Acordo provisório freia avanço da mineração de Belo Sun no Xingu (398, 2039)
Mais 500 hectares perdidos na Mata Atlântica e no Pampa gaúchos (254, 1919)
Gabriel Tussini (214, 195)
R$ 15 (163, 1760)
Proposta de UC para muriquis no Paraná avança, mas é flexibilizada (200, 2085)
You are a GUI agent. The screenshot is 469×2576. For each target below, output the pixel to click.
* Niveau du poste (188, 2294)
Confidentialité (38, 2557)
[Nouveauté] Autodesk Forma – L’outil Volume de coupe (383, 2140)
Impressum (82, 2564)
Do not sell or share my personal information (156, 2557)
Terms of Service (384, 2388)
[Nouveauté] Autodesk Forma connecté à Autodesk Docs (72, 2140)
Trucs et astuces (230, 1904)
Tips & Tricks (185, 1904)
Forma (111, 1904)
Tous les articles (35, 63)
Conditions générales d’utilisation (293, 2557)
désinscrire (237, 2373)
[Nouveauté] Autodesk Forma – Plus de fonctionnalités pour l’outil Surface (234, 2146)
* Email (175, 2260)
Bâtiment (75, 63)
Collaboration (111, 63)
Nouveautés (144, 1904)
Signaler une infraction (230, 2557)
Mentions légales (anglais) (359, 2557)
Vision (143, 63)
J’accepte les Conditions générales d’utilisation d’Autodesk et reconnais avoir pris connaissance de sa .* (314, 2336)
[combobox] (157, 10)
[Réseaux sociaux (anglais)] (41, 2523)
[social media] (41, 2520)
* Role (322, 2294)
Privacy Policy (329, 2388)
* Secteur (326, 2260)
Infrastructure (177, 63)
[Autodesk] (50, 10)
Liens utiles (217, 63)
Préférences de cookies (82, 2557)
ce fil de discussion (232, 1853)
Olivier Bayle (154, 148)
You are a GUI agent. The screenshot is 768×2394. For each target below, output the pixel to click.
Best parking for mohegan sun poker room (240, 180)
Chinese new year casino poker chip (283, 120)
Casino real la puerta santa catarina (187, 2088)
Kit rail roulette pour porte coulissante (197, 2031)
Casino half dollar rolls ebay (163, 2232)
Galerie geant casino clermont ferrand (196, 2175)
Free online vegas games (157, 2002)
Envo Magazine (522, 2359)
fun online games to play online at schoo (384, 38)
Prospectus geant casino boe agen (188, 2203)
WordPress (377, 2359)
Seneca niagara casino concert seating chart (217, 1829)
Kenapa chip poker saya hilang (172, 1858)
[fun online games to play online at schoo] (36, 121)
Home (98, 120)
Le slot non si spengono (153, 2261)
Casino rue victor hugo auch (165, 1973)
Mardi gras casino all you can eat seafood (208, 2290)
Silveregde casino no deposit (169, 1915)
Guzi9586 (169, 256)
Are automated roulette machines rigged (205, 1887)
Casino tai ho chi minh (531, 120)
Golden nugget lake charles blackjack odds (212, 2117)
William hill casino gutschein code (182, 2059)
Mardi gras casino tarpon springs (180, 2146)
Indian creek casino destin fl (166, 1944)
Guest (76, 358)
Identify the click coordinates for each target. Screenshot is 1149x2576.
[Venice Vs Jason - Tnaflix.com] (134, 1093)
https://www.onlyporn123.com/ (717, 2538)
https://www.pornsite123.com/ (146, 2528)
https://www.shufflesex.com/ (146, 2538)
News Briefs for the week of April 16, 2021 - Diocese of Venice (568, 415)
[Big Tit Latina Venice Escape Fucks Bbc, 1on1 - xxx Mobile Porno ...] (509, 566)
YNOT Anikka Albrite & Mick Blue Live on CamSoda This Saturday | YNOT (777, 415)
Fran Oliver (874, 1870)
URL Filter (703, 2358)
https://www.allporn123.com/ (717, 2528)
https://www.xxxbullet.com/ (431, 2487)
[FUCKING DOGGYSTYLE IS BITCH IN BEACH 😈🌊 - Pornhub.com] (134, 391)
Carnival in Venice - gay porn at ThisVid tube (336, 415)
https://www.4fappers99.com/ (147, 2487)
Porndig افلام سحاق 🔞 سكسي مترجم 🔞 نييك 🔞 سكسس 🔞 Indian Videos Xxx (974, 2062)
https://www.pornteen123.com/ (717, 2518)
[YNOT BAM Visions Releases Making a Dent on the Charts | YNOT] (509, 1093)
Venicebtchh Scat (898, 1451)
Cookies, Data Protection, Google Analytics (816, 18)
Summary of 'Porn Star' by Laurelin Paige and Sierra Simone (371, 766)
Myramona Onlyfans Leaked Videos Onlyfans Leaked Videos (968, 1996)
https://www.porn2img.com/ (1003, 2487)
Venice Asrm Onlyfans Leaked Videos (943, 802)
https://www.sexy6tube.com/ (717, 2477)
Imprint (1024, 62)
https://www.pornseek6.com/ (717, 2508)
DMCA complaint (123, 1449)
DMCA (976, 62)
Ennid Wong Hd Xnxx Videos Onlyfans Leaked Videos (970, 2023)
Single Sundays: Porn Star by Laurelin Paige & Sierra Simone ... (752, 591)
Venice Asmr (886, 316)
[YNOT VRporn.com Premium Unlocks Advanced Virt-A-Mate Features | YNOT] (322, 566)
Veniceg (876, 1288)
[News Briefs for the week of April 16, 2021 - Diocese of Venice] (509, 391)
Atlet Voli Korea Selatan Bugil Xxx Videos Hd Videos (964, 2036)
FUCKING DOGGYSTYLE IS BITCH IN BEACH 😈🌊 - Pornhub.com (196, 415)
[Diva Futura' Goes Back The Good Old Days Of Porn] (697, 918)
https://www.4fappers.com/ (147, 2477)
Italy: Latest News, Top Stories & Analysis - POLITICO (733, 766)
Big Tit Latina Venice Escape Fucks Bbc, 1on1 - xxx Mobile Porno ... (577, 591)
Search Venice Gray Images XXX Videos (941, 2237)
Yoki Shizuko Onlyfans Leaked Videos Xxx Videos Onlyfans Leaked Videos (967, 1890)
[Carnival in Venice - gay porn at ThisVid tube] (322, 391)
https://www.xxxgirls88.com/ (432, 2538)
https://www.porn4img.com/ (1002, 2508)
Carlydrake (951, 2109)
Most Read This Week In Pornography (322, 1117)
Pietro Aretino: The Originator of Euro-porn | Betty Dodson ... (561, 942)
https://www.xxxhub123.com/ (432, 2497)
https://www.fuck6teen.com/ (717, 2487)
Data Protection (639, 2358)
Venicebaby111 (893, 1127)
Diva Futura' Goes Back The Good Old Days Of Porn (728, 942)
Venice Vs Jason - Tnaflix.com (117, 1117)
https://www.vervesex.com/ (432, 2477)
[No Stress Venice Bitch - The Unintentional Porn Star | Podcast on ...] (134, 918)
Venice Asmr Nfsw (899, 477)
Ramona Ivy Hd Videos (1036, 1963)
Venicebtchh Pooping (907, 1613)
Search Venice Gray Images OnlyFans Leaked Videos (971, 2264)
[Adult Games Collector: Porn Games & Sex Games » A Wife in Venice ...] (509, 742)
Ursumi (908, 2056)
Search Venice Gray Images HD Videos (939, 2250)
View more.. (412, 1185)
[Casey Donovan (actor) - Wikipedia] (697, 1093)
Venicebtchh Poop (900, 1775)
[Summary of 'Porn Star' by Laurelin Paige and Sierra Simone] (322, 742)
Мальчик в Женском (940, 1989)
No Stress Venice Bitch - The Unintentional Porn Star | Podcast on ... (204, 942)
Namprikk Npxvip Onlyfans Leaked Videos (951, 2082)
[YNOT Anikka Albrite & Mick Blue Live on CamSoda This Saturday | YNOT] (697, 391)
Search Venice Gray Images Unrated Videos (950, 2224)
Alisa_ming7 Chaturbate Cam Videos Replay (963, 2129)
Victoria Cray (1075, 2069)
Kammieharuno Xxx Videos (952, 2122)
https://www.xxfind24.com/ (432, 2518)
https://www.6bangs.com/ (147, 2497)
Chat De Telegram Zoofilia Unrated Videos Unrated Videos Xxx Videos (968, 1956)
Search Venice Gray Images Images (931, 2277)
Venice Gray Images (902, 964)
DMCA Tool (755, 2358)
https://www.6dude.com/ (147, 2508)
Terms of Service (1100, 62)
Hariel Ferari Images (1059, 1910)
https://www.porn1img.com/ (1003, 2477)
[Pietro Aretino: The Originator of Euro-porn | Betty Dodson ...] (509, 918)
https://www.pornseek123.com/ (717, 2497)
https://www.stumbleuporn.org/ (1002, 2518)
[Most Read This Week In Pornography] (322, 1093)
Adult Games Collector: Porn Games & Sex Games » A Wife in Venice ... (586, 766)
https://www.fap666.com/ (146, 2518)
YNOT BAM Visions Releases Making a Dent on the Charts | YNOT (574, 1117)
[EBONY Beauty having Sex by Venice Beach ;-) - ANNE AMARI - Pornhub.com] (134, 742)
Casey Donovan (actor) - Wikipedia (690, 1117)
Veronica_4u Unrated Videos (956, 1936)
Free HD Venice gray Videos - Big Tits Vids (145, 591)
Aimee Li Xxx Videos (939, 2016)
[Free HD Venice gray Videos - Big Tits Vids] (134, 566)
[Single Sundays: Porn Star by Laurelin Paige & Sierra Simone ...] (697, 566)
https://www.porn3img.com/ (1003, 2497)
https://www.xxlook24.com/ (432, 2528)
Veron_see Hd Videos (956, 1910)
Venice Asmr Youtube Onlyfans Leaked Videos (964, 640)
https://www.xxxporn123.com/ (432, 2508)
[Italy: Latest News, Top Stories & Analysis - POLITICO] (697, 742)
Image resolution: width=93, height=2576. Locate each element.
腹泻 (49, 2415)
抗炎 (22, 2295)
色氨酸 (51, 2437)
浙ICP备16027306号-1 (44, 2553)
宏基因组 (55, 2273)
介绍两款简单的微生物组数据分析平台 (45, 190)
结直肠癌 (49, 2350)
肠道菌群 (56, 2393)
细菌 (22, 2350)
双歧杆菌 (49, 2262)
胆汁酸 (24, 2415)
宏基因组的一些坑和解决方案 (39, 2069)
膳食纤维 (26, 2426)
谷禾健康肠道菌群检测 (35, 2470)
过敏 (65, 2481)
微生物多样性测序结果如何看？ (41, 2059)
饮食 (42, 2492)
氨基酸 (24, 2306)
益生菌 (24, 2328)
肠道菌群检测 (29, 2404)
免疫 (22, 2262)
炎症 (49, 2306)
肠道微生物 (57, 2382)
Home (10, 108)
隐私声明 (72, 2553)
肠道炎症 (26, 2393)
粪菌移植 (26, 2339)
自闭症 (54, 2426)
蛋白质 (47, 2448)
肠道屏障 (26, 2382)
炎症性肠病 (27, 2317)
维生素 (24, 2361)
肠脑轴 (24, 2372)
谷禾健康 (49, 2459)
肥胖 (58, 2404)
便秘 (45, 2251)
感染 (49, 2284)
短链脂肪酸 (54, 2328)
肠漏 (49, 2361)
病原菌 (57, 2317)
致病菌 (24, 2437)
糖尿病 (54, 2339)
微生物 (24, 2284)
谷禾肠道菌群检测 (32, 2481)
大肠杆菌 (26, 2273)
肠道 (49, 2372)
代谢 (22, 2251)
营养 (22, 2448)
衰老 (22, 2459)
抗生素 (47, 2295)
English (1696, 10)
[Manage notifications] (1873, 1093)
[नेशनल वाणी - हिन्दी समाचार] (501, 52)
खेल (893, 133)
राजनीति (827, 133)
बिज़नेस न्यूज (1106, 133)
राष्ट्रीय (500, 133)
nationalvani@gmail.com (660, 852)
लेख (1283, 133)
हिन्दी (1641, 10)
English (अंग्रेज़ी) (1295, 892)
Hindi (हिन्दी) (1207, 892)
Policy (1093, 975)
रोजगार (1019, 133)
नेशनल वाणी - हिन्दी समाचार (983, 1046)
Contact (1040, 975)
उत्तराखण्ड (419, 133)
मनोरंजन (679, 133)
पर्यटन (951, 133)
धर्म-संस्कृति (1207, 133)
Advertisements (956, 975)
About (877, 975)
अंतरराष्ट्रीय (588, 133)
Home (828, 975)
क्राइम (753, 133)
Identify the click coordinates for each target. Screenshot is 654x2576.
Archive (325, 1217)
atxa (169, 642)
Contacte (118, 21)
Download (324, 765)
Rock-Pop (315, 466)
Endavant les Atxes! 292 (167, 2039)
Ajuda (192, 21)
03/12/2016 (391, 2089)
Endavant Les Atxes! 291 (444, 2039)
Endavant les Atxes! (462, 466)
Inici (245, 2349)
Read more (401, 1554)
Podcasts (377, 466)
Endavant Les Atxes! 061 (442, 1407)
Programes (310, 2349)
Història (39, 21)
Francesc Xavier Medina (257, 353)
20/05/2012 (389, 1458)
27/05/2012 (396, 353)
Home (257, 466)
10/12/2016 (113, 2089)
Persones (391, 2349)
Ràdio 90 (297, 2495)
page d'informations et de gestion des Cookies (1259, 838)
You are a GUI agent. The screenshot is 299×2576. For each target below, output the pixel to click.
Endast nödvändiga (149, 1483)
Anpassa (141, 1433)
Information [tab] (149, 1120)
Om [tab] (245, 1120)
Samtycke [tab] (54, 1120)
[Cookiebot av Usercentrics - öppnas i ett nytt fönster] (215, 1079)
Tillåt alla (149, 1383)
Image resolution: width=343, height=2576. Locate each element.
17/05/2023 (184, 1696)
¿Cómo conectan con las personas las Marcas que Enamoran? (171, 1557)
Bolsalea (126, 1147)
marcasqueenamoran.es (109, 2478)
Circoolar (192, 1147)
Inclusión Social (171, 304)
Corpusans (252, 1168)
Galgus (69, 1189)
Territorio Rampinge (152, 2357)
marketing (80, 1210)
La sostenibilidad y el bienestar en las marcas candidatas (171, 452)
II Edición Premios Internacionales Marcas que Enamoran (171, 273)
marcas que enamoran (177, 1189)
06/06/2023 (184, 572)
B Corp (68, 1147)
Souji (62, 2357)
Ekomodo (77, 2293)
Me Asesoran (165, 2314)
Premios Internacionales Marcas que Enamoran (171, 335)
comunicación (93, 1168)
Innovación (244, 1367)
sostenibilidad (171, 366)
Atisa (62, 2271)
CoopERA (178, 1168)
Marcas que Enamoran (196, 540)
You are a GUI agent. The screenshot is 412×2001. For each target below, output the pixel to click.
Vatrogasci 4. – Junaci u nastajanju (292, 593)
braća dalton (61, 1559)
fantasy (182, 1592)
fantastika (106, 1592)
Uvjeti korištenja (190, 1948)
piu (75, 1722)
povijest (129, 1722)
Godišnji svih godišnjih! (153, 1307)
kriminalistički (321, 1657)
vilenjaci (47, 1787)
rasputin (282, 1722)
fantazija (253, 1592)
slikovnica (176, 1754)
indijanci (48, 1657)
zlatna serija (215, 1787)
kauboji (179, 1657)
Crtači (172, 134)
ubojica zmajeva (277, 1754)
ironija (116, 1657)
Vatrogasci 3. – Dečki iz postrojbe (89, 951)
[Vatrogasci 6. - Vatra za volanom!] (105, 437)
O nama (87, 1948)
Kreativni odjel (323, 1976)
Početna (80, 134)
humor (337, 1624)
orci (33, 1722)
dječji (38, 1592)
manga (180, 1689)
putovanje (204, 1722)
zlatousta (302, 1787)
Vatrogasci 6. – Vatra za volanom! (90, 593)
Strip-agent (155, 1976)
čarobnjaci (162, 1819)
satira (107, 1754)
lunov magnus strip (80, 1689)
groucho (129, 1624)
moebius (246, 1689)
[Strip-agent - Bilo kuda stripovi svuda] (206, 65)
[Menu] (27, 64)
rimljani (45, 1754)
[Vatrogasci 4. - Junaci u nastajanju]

**Task requirements**
Everything from the line containing "Forma (111, 1904)" through the line containing "Liens utiles (217, 63)" in the material above should be retyped exactly, both ends included, and nothing more.

**Solved problem**
Forma (111, 1904)
Tous les articles (35, 63)
Conditions générales d’utilisation (293, 2557)
désinscrire (237, 2373)
[Nouveauté] Autodesk Forma – Plus de fonctionnalités pour l’outil Surface (234, 2146)
* Email (175, 2260)
Bâtiment (75, 63)
Collaboration (111, 63)
Nouveautés (144, 1904)
Signaler une infraction (230, 2557)
Mentions légales (anglais) (359, 2557)
Vision (143, 63)
J’accepte les Conditions générales d’utilisation d’Autodesk et reconnais avoir pris connaissance de sa .* (314, 2336)
[combobox] (157, 10)
[Réseaux sociaux (anglais)] (41, 2523)
[social media] (41, 2520)
* Role (322, 2294)
Privacy Policy (329, 2388)
* Secteur (326, 2260)
Infrastructure (177, 63)
[Autodesk] (50, 10)
Liens utiles (217, 63)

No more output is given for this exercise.